Let me start by saying this isn't for me. I have a cousin whose had a 6g for probably a couple years now and has gone thru fish on a regular basis because she just puts in whatever looks good, the last victim was a bala shark that only lived one month. She's now interested in properly stocking the tank. I'm trying to get her to upgrade to a 20g, if she wants to get serious about fishkeeping. We'll see how that goes. 

But just incase she stays determined to keep the 6g, can I get some suggestions on a stocking list for this thing? It has a HOB filter and a heater.

The tank is really for her son. It resides in his bedroom. I'm basically hoping to get some ideas, take the boy to the lfs, give him his options and let him pick. Although I'm sure those options will be very limited.


----------



## emc7 (Jul 23, 2005)

One betta or some Heterandia Formosa


----------



## Zoe (Feb 26, 2006)

I'd go with a betta... They are pretty, impressive and relatively easy to care for.


----------



## locojay (May 22, 2006)

Sorry, I forgot to mention the betta was the first and only suggestion I could come up with and it was refused. That was why I started trying to talk her into the 20, I can't even think of what to put in a 6. The only thing I could think of was maybe a couple shrimp.

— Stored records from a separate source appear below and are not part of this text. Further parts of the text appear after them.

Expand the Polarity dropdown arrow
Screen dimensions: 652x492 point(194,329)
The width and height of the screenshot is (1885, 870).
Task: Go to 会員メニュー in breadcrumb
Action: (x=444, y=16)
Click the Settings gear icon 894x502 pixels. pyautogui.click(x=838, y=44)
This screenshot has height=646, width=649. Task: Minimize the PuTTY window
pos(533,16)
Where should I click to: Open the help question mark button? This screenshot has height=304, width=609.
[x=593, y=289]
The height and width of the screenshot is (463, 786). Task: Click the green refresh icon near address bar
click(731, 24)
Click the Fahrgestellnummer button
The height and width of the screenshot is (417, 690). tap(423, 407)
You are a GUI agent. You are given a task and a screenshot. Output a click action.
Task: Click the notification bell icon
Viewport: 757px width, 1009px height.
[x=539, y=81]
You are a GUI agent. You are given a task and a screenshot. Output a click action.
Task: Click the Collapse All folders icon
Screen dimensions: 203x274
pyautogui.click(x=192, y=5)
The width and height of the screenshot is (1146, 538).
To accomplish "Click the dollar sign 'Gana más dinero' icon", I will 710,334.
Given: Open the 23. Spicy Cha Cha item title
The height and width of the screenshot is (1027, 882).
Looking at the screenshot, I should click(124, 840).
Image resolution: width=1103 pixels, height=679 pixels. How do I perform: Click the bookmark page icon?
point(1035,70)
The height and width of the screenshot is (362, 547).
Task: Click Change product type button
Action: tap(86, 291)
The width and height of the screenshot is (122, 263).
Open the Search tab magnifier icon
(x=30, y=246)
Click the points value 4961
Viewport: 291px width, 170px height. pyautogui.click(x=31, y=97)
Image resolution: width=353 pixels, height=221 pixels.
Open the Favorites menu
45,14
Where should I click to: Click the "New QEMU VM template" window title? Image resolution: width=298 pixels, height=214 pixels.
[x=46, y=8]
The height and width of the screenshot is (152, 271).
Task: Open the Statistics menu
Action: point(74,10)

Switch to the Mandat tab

I'm going to look up that Heterandia Formosa.


----------



## Puffer Pita (Jun 16, 2006)

Couple of red claw crabs or some African dwarf frogs?


----------



## Guest (Oct 18, 2006)

If you can find them, maybe 3-5 Male Endlers. They are quite colorful. I would get only males though, as they are livebearers.

Or maybe a trio of male fancy guppies.

You really are limited in a 6g. Try to talk her into upgrading...then she would have alot more choices.


----------



## joe kool (Jan 24, 2005)

depending on the lighting some ricca, java fern, and cherry red shrimp. On a side not though IF you talk them into a bigger tank the 5 gal would work for a fry tank. I've got a 6 (regency or marinland light filter everything built into the top sorta thing) that I adopted from someone that I talked into a bigger tank and I use it for fry which works well becouse the bio-load starts real low and with a 8W full spectrum flourescent it grows algae decently too so it's free foor for the fry . As they grow the tank stays pretty stable untill they start closing in on the 1/4" range depending on how many fry are in there.


----------



## locojay (May 22, 2006)

I know the crabs need brackish water, but what about the ADF's? They got any special needs?

Thanks for the info. I'm going to pass it on and we'll see what happens, I'll let you guys know.

I do hope she goes to the 20. I think they will enjoy it a lot more.


----------



## Zoe (Feb 26, 2006)

ADFs are a little troublesome to feed (they need bloodworms and they need them like right in front of them).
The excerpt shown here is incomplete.